I was perusing the above, looking for photos of Ian’s great-grand children to correct errors on the site and came across memories of Aunty Pumphrey, so I collated them publish for reference.
“Fascinating to see the name “Pumphrey”. She was more than simply “Visitor” in the Census paper. My mother often talked about her as her great-aunt by marriage (I think she was a Brown), and closely related to Aunty Annie, Granny’s sister who lived near us. Pumphrey is listed as born in Saltley, Birmingham – my school was in Saltley, next door parish. Mother used to hear Aunty Pumphrey talk about old times and the family. That’s where she got the idea about being descended from Queen Victoria’s John Brown’s brother. Aunty Pumphrey used to tell the tale of when she was very small she was taken by John Brown to see the royal train being built in Birmingham and was given “a piece of blue cloth” to remember it. After my mother died I found in a little wooden box some old things, including, in a sealed white envelope, a blue ribbon, neatly stitched into a roll, and when I unwound it it looked like it was a child’s hair ribbon twisted where the knot would have been. There was a John Brown in our granny’s ancestry – but not that one.”. Sent from my iPhone
I wondered if you would pick that up.
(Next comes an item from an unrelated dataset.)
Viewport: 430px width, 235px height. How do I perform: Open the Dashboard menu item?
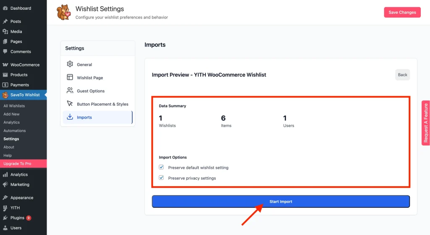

So Aunty Pumphrey was an Aunt to Emily and perforce of circumstances lived with her and Walter? Annie was a sister of Emily?
“Do you know about the portraits? Aunty Annie had them, and they came to my mother – then they came to me. Head and shoulders, beautifully painted on copper sheets; nobody I asked in our family knew who they were. I think they were Mr and Mrs Pumphrey; the clothing fits the dates, and the lady’s big hooked nose was exactly like my mother’s. When Patricia nee Espin visited us from Australia she was interested in family history and I gave them to her. She was the one who could find no evidence of my mother’s story about being descended from QV’s JB’s brother.
Aunty Annie came and lived with us after George Field died. After a while she developed what we would now call Alzheimer’s disease. Mother herself wasn’t too well, and Annie was moved to a care home. I remember our visiting her there: it was a cold day, and the old-fashioned gas fire was belting it out. There was a sort of shelf just below the burners, and she had been putting pennies on it, thinking how she used to put pennies in the meter.
When my Dad got a job in Alum Rock just after the depression, we were living in a new house in Hall Green. Getting to work and back was a nightmare. At about the same time, Aunty Annie married George Field. He wanted her to live in his house, so my dad bought hers – a bike ride to the factory, and eventually my school in Saltley. No plumbing, no electricity, no bathroom, outside WC.
George wanted to go to his bank in town one day, so I offered him a lift. Having come out of the bank, getting into the car, he had a stroke and died. His family wanted his wife out – so she came to us.
Funny is it? What did I do? When he collapsed? Somebody helped me to drag him into a shop, lying for dead, with the shopkeeper rather annoyed and standing with his legs apart to try and hide the body from potential shoppers. Somebody (probably the shopkeeper) phoned for an ambulance. Aunty Annie stayed in the car till somehow it was pronounced he died in the hospital to avoid awkward police investigations if he’d died in the street. So I took her home, when she probably stayed the rest of her time. Both she and George were pretty old and feeble. My mother said more than once that George was a miser, and his family turned out no different as to settling up finance and property and what to do with his widow. There wasn’t much laughter in the house”.